Task details:
In the records below, the line containing "Task: Select the Oct 1, 2025 row" marks the start. Copy that line and everything after it exactly, through the last line.

Data to process:
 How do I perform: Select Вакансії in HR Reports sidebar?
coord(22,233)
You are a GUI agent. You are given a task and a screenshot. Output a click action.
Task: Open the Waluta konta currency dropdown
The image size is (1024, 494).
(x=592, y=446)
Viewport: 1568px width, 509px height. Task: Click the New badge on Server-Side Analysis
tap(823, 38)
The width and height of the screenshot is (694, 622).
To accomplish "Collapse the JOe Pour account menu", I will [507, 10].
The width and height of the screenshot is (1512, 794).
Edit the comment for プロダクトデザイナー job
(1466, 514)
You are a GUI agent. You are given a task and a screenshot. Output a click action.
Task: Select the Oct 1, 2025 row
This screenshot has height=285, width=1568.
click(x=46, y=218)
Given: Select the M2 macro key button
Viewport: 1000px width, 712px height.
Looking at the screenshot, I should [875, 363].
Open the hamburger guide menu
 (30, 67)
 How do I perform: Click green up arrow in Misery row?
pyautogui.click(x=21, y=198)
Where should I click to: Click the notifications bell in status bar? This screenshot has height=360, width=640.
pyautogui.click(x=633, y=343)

Response for this exercise:
Task: Select the Oct 1, 2025 row
This screenshot has height=285, width=1568.
click(x=46, y=218)
Given: Select the M2 macro key button
Viewport: 1000px width, 712px height.
Looking at the screenshot, I should [875, 363].
Open the hamburger guide menu
 (30, 67)
 How do I perform: Click green up arrow in Misery row?
pyautogui.click(x=21, y=198)
Where should I click to: Click the notifications bell in status bar? This screenshot has height=360, width=640.
pyautogui.click(x=633, y=343)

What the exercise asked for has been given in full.